EXERCISE REQUIREMENTS:
A – From the thread on task return values, transcribe the part that opens with the words containing "As a by-product, returning" and closes with "return dict(parallelization_list=[...])".
B – Translate this sentence from the thread on task return values into Spanish: "In general, the parallelization list felt less cumbersome to build in tasks so far, because we're actually putting many items in there."
C – In the thread on task return values, which task was someone working on when the question about naming the returned dict came up?

TEXT PROVIDED:
## begin

Closed tcompa closed 7 months ago
Having this list in a dict with the only key image_list_updates is there so we know whether a task provided an image_list_updates or a parallelization_list I assume?
Rather than the difference between image-list-updates and parallelization-list, returning a top-level dictionary is necessary to distinguish between image_list_updates
, image_list_removals
and filters
. Agreed: when only one of those is set, the rich structure appears cumbersome.
As a by-product, returning a top-level dictionary also fits well with validation of the task metadata output through Pydantic models, but this is not a hard constraint - we can customize this validation logic at will to avoid Pydantic if we have a reason. An example to make this clear i that e.g. for init tasks we could in principle move from
return dict(parallelization_list=[...])
to
return [...]
and this would not be too hard to validate server-side, even if it's not vanilla Pydantic.
What we don't have an alternative for is the case of a parallel task (or a non-parallel standalone one), where we would need to replace
return dict(
image_list_updates=[...],
image_list_removals=[...],
filters={...},
)
with something else.
Ah right, thanks for the details on this!
Conclusion: the image_list_updates stay as they are for good reason. They are also the ones typically provided by task developers.
Whether we should simplify the parallelization_lists: May be nice. Can we still robustly detect the output and validate it server-side? e.g. avoid confusion between an init_task and a non-parallel task output. In general, the parallelization list felt less cumbersome to build in tasks so far, because we're actually putting many items in there. So the dictionary didn't feel like too much red tape there
One thought that came up while working on the Import OME-Zarr task: What's the name of return object that can contain image_list_updates
, image_list_removals
and filters
? I have been thinking about it as image_list_updates
, but that's very confusing ;)
What is the overarching term for this dict that a typical task returns? image_list_changes? Any good ideas for naming here?
One thought that came up while working on the Import OME-Zarr task: What's the name of return object that can contain
image_list_updates
,image_list_removals
andfilters
? I have been thinking about it asimage_list_updates
, but that's very confusing ;)What is the overarching term for this dict that a typical task returns? image_list_changes? Any good ideas for naming here?

## end

EXTRACTED DATA:
## begin

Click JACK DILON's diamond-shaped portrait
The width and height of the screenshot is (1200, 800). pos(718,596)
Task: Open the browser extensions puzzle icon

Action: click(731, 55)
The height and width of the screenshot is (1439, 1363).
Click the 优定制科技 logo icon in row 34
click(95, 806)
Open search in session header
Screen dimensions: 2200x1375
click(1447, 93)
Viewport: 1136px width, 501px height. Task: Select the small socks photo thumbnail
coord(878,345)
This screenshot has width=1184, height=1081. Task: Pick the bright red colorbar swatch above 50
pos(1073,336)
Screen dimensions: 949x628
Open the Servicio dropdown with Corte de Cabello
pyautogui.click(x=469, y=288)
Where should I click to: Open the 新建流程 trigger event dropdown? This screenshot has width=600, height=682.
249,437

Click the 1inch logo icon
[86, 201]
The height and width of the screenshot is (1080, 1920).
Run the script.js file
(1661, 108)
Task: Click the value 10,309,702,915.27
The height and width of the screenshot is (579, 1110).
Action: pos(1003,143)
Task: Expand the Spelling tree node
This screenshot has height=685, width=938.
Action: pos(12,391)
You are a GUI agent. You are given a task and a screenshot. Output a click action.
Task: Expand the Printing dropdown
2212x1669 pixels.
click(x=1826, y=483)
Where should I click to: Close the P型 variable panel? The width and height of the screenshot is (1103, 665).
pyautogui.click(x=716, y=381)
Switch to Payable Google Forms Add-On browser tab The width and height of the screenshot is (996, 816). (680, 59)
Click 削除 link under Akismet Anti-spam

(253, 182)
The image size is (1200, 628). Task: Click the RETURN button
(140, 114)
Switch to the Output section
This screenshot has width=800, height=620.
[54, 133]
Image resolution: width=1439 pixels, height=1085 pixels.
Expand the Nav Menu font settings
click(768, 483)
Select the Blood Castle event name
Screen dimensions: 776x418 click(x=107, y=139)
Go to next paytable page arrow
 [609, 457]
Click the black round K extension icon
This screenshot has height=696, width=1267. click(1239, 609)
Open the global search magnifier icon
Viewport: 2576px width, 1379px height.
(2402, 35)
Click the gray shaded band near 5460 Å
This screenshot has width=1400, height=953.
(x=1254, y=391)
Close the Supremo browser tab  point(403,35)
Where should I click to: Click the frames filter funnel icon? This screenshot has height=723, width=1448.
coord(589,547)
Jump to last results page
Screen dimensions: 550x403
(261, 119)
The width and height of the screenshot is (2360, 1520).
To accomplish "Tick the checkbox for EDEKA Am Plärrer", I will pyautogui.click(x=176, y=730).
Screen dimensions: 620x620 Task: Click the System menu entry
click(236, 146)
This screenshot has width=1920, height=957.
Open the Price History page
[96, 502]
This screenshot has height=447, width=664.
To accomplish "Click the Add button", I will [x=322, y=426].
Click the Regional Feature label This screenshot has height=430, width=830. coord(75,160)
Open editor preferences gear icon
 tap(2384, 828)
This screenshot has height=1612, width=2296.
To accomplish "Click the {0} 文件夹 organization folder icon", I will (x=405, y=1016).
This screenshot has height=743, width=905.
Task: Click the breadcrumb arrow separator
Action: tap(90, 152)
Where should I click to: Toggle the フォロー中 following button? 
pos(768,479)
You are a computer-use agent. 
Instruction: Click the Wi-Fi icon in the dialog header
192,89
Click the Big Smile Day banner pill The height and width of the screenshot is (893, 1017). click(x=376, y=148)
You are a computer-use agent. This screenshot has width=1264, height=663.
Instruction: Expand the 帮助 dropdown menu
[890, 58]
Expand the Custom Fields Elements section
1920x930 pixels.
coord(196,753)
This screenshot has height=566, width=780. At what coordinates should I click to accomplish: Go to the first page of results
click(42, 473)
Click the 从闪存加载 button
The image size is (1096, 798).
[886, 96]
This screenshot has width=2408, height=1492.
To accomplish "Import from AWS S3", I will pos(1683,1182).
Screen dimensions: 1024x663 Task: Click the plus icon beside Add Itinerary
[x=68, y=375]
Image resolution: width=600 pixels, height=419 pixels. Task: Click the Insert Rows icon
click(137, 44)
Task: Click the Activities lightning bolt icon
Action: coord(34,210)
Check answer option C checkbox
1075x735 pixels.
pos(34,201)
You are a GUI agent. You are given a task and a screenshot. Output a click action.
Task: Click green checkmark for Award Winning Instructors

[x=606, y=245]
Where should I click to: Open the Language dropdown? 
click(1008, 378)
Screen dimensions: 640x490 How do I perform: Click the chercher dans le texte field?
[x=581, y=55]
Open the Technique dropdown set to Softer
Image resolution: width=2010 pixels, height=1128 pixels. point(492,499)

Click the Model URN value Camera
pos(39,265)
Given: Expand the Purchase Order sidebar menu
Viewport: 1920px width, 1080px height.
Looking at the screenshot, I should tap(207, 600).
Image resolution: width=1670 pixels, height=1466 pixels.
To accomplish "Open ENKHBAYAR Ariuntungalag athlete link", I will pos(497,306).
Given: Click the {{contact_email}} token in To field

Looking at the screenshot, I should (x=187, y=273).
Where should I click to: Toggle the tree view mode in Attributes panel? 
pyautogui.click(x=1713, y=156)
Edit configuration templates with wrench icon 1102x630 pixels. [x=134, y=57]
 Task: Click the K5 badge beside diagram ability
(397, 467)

## end

SOLUTIONS PER TASK:
A –
As a by-product, returning a top-level dictionary also fits well with validation of the task metadata output through Pydantic models, but this is not a hard constraint - we can customize this validation logic at will to avoid Pydantic if we have a reason. An example to make this clear i that e.g. for init tasks we could in principle move from
return dict(parallelization_list=[...])

B – En general, la lista de paralelización ha resultado hasta ahora menos engorrosa de construir en las tareas, porque en realidad estamos metiendo muchos elementos en ella.

C – The Import OME-Zarr task.